You are viewing a plain text version of this content. The canonical link for it is here.
Posted to user@cassandra.apache.org by Yang <te...@gmail.com> on 2011/06/29 20:34:31 UTC
Re: custom reconciling columns? (improve performance of long rows )

I hacked around the code, and first I thought that the cost on map put and
get was due to the synchronization cost , so I tried
replacing concurrentSkipListMap with TreeMap.
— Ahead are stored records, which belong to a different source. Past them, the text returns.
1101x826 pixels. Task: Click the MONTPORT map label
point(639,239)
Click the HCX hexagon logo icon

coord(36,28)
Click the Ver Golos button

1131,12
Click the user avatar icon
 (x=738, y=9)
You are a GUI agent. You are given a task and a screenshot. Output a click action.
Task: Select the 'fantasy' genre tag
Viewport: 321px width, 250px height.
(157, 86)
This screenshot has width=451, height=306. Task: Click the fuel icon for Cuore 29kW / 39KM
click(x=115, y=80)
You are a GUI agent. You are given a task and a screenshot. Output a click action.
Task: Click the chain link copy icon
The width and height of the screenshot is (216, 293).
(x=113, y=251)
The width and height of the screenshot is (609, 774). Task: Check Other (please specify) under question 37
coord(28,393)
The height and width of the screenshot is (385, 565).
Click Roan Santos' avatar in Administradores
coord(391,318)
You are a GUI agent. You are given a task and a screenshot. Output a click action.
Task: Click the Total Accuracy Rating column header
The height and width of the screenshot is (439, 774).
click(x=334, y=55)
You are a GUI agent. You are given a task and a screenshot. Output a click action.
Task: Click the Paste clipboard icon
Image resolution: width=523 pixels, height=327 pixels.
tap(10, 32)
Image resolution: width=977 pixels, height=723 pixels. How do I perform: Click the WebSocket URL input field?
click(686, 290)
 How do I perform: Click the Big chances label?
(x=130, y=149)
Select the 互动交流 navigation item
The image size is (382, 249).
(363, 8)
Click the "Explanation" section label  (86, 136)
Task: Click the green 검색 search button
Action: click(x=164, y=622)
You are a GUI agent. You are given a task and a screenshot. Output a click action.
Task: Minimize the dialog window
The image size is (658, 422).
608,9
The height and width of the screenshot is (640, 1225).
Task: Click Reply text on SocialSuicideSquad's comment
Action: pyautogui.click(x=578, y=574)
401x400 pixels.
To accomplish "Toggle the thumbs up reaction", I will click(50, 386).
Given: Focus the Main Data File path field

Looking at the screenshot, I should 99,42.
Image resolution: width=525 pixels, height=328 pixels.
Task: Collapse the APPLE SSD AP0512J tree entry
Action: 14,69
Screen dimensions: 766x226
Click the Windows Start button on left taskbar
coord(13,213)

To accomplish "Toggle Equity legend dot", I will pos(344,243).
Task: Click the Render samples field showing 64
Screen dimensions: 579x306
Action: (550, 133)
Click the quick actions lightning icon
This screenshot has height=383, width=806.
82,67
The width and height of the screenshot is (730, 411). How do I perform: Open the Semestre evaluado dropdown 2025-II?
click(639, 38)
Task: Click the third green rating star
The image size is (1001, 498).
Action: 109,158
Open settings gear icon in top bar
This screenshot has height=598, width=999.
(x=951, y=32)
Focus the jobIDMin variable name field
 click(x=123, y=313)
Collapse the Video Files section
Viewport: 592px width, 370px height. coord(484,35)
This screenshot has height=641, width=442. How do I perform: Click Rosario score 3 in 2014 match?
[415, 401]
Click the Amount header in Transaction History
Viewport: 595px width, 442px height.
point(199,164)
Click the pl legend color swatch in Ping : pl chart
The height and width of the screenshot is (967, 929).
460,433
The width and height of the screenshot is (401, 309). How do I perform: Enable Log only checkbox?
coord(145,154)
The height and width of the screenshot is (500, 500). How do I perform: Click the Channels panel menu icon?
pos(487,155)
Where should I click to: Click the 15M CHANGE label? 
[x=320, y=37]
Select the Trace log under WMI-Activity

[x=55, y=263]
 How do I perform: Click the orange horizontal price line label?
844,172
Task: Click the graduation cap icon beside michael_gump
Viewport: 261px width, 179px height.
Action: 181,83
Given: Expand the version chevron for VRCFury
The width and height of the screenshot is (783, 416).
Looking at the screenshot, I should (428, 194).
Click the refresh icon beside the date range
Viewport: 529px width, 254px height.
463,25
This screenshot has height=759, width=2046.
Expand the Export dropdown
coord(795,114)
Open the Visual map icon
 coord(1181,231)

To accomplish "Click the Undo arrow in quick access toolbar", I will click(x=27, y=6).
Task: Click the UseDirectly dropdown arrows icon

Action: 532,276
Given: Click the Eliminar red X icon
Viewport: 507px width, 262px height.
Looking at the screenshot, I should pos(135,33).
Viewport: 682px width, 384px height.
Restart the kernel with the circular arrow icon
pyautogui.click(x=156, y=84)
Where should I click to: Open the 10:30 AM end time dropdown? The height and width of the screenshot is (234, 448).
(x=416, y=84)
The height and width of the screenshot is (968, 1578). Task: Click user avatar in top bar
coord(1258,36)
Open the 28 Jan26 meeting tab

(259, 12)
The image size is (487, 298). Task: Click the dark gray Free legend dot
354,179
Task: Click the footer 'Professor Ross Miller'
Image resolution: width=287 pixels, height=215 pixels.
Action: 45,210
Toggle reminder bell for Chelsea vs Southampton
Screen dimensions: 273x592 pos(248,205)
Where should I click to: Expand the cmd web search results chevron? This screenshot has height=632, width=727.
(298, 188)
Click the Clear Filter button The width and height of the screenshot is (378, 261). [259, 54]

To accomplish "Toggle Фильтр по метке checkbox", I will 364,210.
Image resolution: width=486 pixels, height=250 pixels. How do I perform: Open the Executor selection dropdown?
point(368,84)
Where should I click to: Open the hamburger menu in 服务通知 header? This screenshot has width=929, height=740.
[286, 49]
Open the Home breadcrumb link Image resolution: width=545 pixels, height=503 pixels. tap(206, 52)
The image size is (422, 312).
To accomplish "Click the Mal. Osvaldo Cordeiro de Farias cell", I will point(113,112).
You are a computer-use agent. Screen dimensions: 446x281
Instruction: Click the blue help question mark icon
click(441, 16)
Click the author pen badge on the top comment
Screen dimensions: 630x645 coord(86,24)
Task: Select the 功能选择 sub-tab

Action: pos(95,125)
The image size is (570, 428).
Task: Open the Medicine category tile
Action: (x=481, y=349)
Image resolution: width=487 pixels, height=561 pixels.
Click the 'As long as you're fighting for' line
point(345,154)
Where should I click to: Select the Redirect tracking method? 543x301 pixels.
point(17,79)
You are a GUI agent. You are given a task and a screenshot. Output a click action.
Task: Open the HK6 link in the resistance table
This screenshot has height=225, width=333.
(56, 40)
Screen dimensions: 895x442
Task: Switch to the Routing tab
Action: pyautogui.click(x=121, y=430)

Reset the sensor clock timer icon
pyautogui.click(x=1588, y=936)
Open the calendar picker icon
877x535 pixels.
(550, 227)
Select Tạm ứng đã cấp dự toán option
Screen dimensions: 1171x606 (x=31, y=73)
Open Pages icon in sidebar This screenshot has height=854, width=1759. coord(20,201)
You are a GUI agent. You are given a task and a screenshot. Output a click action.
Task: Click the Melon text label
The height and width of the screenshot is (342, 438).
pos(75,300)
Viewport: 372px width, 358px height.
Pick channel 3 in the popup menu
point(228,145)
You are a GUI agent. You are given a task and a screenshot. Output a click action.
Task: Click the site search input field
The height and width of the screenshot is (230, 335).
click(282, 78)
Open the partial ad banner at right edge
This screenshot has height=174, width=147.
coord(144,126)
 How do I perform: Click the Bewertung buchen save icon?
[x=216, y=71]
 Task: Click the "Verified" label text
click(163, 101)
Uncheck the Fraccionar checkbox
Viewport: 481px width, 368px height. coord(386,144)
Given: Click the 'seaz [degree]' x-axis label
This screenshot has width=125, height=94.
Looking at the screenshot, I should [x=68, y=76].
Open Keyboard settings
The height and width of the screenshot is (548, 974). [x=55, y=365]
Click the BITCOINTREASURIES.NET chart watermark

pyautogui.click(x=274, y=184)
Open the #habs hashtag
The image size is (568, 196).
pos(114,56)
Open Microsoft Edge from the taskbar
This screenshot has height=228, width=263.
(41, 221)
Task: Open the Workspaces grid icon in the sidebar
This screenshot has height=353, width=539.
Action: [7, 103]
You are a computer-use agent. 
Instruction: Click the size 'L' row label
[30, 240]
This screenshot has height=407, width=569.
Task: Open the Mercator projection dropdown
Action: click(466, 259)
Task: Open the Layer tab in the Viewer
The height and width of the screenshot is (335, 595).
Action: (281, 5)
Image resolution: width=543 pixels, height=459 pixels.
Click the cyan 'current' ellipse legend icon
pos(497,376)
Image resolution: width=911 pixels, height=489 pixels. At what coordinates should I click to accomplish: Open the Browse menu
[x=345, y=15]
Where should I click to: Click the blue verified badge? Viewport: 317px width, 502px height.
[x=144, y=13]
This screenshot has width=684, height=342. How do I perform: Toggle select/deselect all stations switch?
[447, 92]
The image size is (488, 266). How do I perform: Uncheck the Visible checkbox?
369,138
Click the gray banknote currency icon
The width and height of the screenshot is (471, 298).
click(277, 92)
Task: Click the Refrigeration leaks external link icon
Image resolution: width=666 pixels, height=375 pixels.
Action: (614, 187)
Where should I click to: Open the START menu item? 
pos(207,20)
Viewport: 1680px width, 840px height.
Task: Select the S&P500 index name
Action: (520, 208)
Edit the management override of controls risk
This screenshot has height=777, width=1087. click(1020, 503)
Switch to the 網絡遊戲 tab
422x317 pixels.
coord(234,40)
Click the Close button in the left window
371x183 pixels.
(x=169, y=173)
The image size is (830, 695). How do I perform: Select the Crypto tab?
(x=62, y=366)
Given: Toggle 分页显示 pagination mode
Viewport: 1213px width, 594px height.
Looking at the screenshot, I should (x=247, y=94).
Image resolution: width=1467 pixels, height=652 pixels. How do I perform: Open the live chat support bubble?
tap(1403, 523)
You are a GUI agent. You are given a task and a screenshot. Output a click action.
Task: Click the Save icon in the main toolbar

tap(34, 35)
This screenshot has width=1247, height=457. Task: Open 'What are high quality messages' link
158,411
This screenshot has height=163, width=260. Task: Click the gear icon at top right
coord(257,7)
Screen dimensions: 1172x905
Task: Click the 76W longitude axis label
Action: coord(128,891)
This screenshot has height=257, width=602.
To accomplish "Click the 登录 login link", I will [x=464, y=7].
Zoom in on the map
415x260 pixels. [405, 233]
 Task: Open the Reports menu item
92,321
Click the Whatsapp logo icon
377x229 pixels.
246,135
I created a subclass of
ColumnFamily and use the subclass only in pure read path : interestingly
on the read path, no more than one thread accesses the return CF at any
time, so we can remove the concurrency control.
but it did not offer any significant change in speed.

then I tried changing TreeMap to HashMap, this time, it uses only half the
time. but the problem is how to keep the sorted output. doing a sort on
every return is going to be even slower...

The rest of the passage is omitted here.